Ketika mendengar cerita Bernhard, wajar dan pantas
saya pun teringat pada cerita Resman tempo hari. Saat mendengar cerita
Resman, saya terpesona. Tapi ketika mendengar cerita Bernhard, saya
malah terbelalak. Sesuatu yang paradoksal. Terpesona boleh jadi karena
kagum, sementara terbelalak boleh jadi karena kaget. Kagum dan kaget
terjadi dalam waktu yang bersamaan.
Sudah barang tentu
saya tidak merasa perlu untuk melakukan semacam investigasi dalam soal
ini. Mana yang benar, antara Resman dan Bernhard, bagi saya tidak
terlalu penting.
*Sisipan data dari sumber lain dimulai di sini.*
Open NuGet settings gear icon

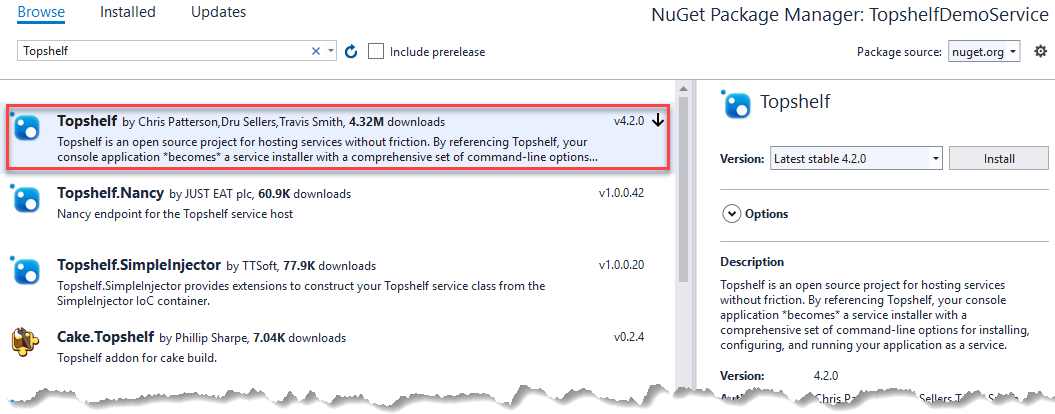click(x=1040, y=51)

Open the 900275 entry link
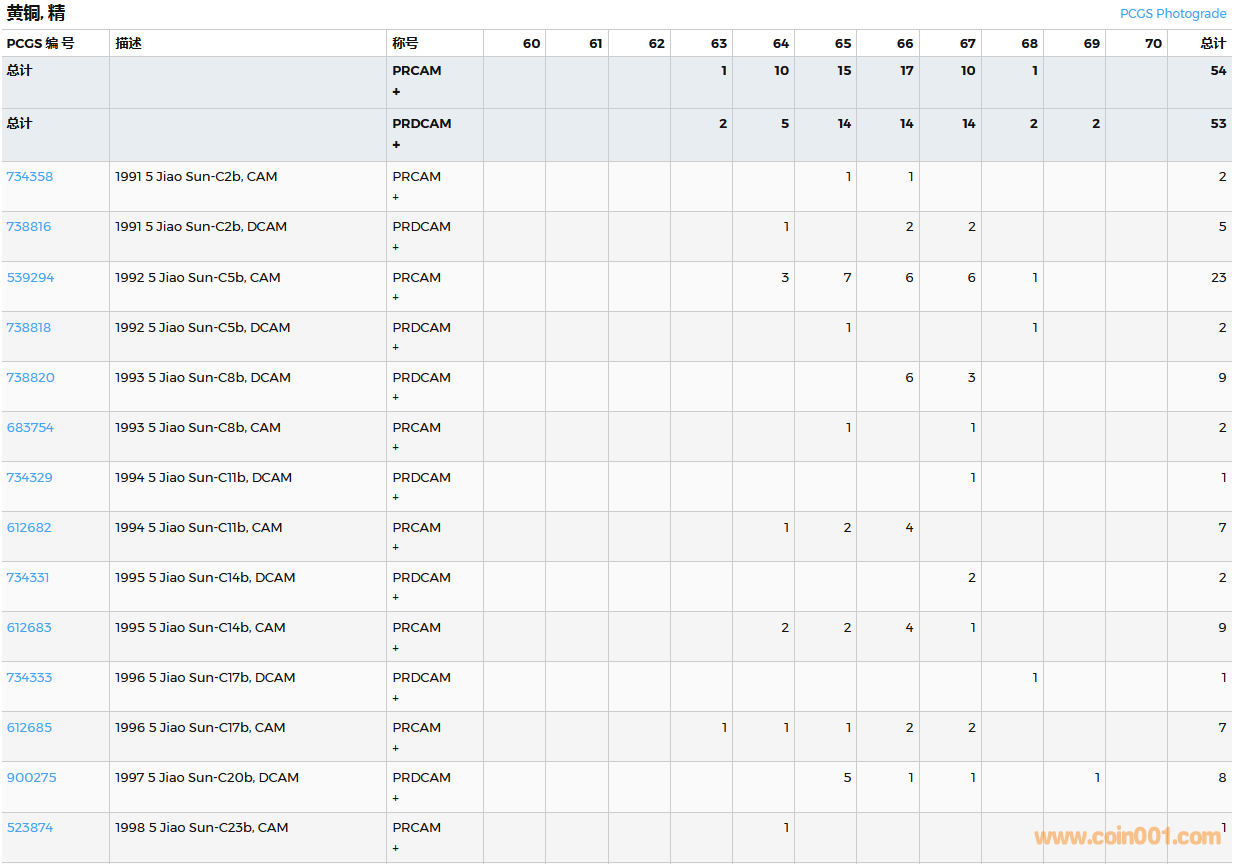pyautogui.click(x=31, y=778)
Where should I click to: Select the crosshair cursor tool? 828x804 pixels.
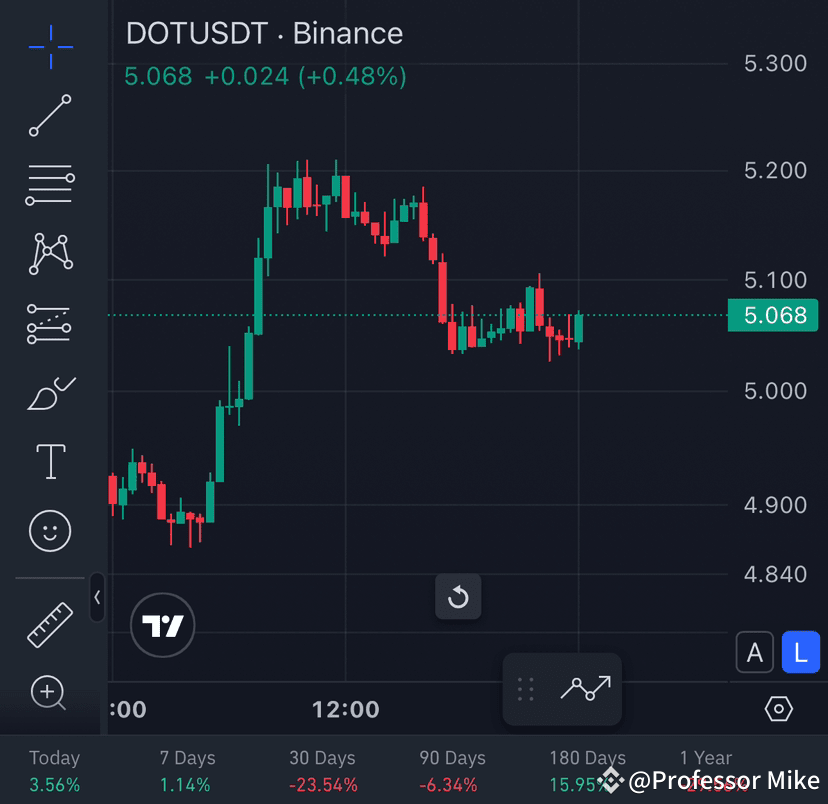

Apalagi, saya bukan investigator, bukan eksekutor, juga
bukan legislator, dan bukan pula yudikator. Paling-paling pun kalau mesti ada or-ornya, saya barangkali cuma provokator.
Yang
saya tahu, Pemkab Simalungun itu jago dan hebat sekali. Apalagi Bupati
Simalungun JR Saragih, merupakan seorang yang jago dan hebat sekalupun.
Saya
pikir, Pemkab Simalungun tidak bisa diam dengan tudingan Bernhard
Damanik ini. Kalau tudingan Bernhard tak benar, barangkali bisa dianggap
sebagai fitnah. Sementara, almarhum Jenderal Abdul Haris Nasution
pernah mengatakan, fitnah lebih kejam dari pembunuhan.
Pemkab
Simalungun di bawah kepemimpinan JR Saragih agaknya perlu tanggap
sekaligus responsif terhadap tudingan Bernhard. Jadi tidak elok bersikap
bagai anjing menggonggong kafilah berlalu. Meski pun, kata kawan saya
anjing menggonggong karena anjing yang baik adalah yang selalu
menggonggong sementara kafilah yang berlalu akan terus juga berlalu agar
barang dagangannya bisa terjual.
Artinya, kalau Finger
Print tadi memang tak berfungsi (lagi) ya jelaskan kepada publik memang
tak berfungsi (lagi) Tapi kalau masih (tetap) berfungsi serta berjalan
sesuai dengan perencanaannya, ya jelaskan juga kepada publik agar
semuanya bisa jelas dan transparan.
Soal masalah hukum ? Wahai, manalah saya paham itu !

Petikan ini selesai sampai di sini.